Pressed on whether “addressing” a Senate bill would mean bringing it up for a vote in the House, Hoyer responded: “If the Senate passes a bill, as I said, the Speaker and I have both indicated we will address that bill.”

“If they act, we would be prepared to act,” he said a few moments later.

Hoyer was interviewed by The Hill, The New York Times and "Newsmakers" host Greta Brawner. The program will be aired on Sunday.

Knowing an immigration debate could deeply damage their ability to hold on to their majority ahead of the midterm election, House leaders reached an agreement with their members, the White House and the Senate ensuring that the Senate would have to pass immigration legislation before the House would follow suit.

Senate Majority Leader Harry Reid (D-Nev.) has indicated a willingness to put a bipartisan, comprehensive immigration reform bill on the Senate calendar as early as this summer — a move that’s designed, in part, to strengthen his own reelection chances.

Hispanic Democrats, primarily in the House, have become increasingly frustrated with what they believe are a string of false promises from their leaders, including President Barack Obama, to work to pass an immigration bill this year.

Rep. Luis Gutierrez (D-Ill.) and, more recently, Rep. Xavier Becerra (D-Calif.), a member of the House leadership, have publicly aired that frustration, and with increasing frequency.
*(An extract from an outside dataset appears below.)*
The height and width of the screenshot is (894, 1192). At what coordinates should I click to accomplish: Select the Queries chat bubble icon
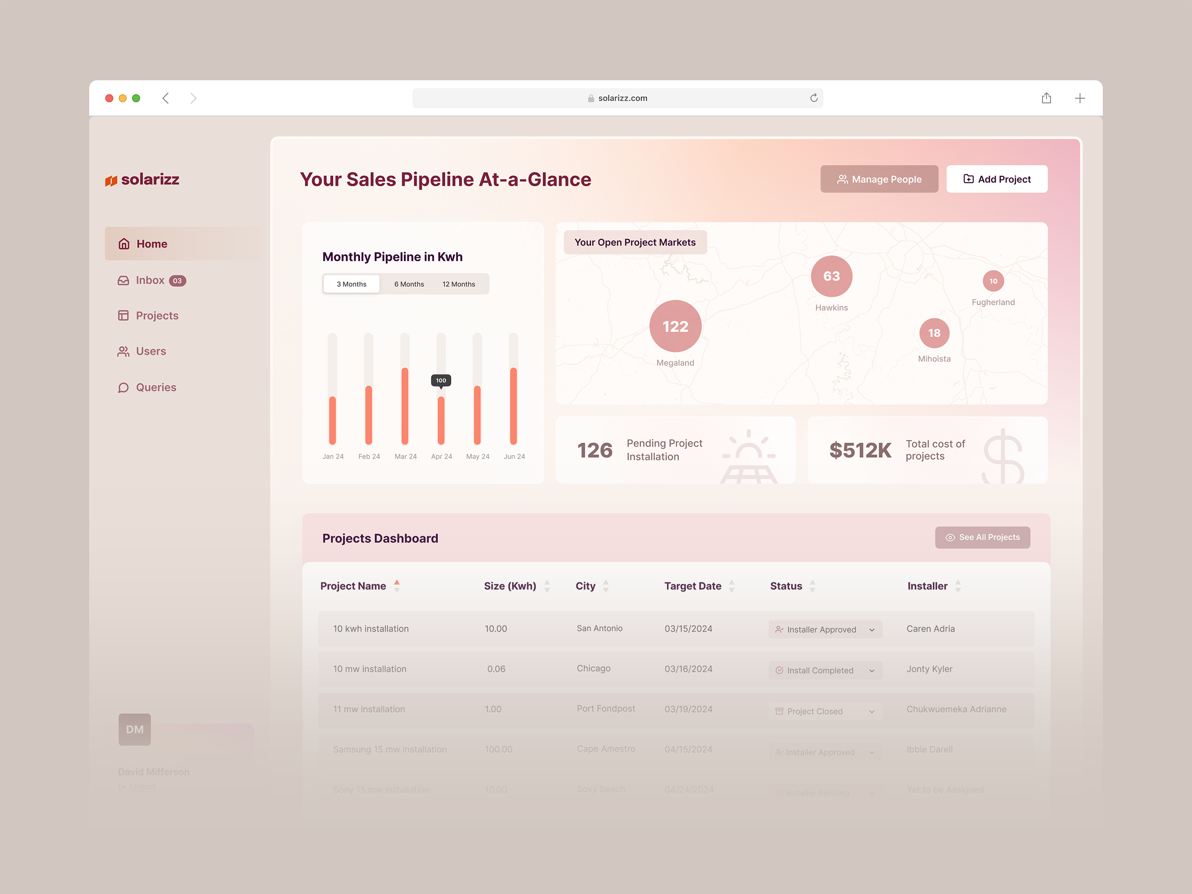123,387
The perception that their own leaders in the House are now backtracking on an arrangement made months ago in the face of Reid's seemingly very real desire to move an immigration bill could only inflame those frustrations.

Although House leadership aides recently acknowledged that Democrats are prepared to take on a much lighter and less contentious workload following their passage of healthcare reform, Hoyer said that the House would still have the energy to address immigration before November.

But Hoyer would not say whether he'd prefer to see the Senate act this year, or if he'd rather wait until next year to face the prospect of getting an immigration bill from the Senate.

“Sen. Reid has indicated that he might be addressing this issue in the Senate as early as sometime this summer,” Hoyer said. “And that’s the judgment of the Senate, and we’ll certainly defer to Sen. Reid in making that judgment.”